The Washington Post, Yaladagi, Turkey, 22 Dec 2012 — Um Khalid is contemplating selling some of the bare-bones food ration given to Syrian refugees to buy winter clothes for her eight children.
“I was thinking I could buy something every month for one child that way,” she said, explaining her pained calculation as she served instant coffee heated on a hot plate in the tent that has sheltered the family since they fled Syria 18 months ago.
Outside the tent flaps, a heavy rain fell, forming large puddles and transforming dirt into slippery mud. Though it was cold and dank, children ran around wearing just sweatshirts and open-toed sandals.
“I don’t care about myself, I only care about what my children need,” said the 32-year-old mother, who was wearing a thin, floor-length dress she had on when she arrived in Turkey last summer.
The approach of winter is making a harsh life even bleaker for the 500,000 Syrians living in refugee camps in neighboring countries, a number the United Nations said could double by the middle of next year. It is even worse at some camps within Syria, with food in short supply and the major light source mere candles stuck in tin bowls.

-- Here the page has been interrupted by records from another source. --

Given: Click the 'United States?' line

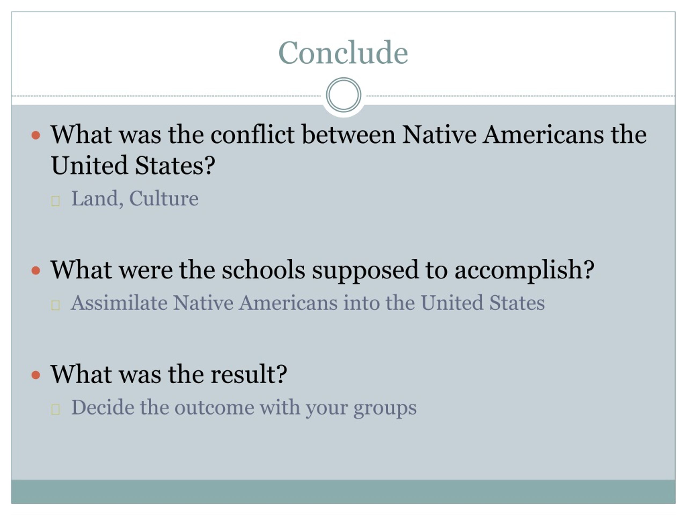Looking at the screenshot, I should (133, 165).
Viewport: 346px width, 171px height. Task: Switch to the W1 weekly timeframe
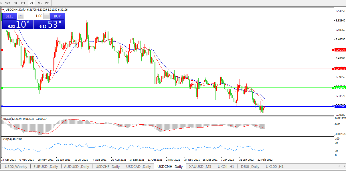click(39, 3)
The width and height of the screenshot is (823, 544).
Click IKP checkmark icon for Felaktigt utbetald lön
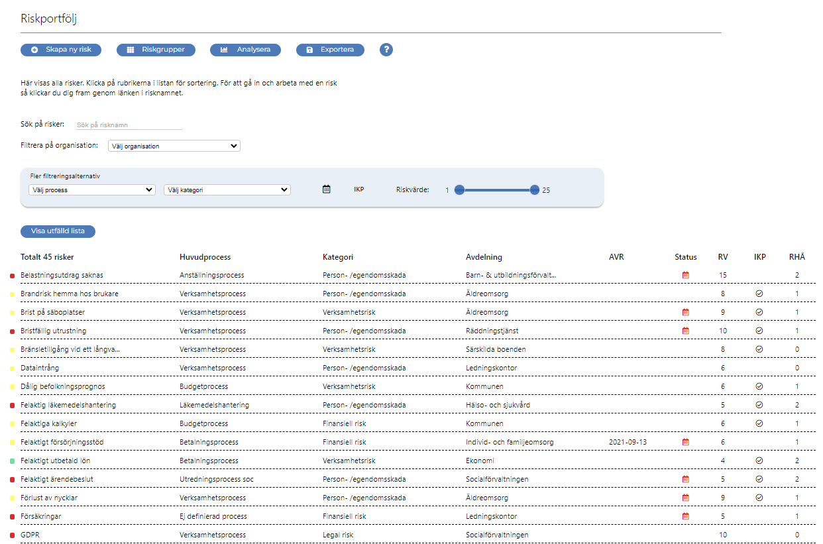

The gloomy discontent of winter is palpable even in nicer camps like the one for almost 2,800 Syrians in Yayladagi, where the Turkish government has outfitted the grounds surrounding a former tobacco warehouse with many amenities designed to make refugee existence bearable.
Every one of the 239 tents holding half the refugees is wired with electricity to power a compact florescent bulb and a radiator-style heater on wheels. Many have satellite TV on cheap sets the residents bought, often with wages from painting houses or picking olives in Yayladagi. There are a few washing machines.
At the gate, a metal detector, though largely ignored, helps keep guns out of the camp where fully half the residents are children. Luckier refugees are housed in an empty building in the complex, with whole families squeezed into 276 rooms the size of walk-in closets. Food rations of $45 a month are loaded onto electronic cards accepted in local stores, with the admonition they cannot be used on cigarettes, alcohol or chocolate.
Although their most basic needs are met, many residents are grim as they face a second winter in a refugee camp. The seasonal cold and two solid weeks of rain have taken lives diminished by hardship and shrunken them further.
“I stay inside all the time,” said Hawia Samua, 55, who shares two rooms in the warehouse with her husband, three sons and new daughter-in-law. “I only go out if I have to go to the doctor.”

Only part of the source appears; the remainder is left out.